Het fluitenkruid bloeit altijd maar door, dwars door alles heen en altijd opnieuw.
In vergeten bermen, tegen bouwhekken aan, op vuilnisplaatsen – daar vooral-, bij de containers van de Noord Zuidlijn hier om de hoek, daar waar het straatbeeld totaal onduidelijk en viezig is. Precies daar is een uitbundig fluitenkruidwoud.
Berenklauw
Het fluitenkruid bloeide zelfs in Spanje waar de grond kurkdroog is en arm. Het bloeide er maar heel kort, maar toch. Op berenklauw lijkend fluitenkruid was dat, altijd met van die zwarte torretjes erop, of lieveheersbeestjes. Die reizen mee naar je huis, naar de vaas.

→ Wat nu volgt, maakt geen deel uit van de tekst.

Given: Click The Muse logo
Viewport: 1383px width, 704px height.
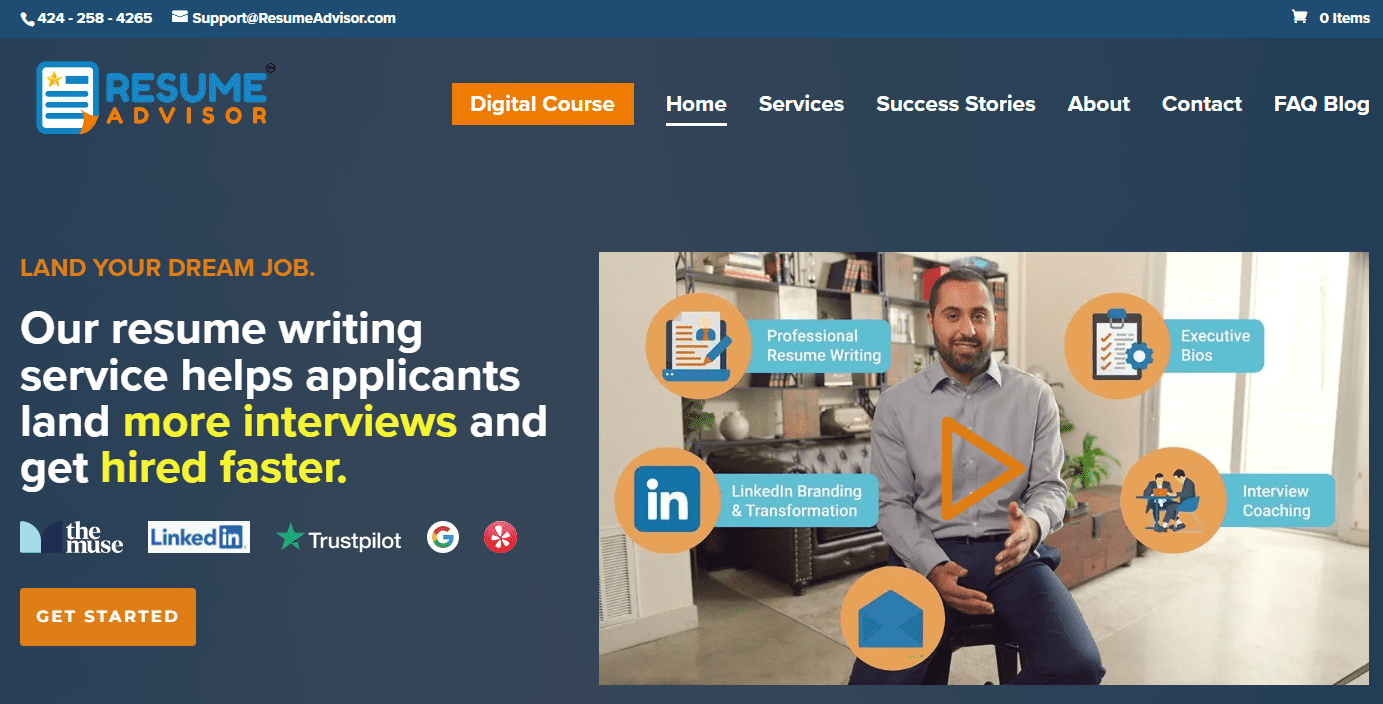Looking at the screenshot, I should (72, 537).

Fluitenkruid was de lievelingsbloem van Bert, daar moet ik altijd aan denken. Bert die al zo lang dood is. En toch blijft het maar bloeien. Ook nu Berts kleine meisje dezer dagen uitvliegt en samen gaat wonen met een echte man in een echt huis. Dan bloeit het fluitenkruid van haar vader, bloeit het juist.
Ik denk dat fluitenkruid altijd wel een reden vindt om te bloeien.
‘Wil je geen sleutelkruid plukken?’ vraagt mijn dochter argeloos als we langs de containers van de Noord Zuidlijn fietsen, de bedwelmende bloemengeur overal om ons heen. Waarmee ze bewijst dat ze om meer dan een reden een waardig kind is van haar moeder.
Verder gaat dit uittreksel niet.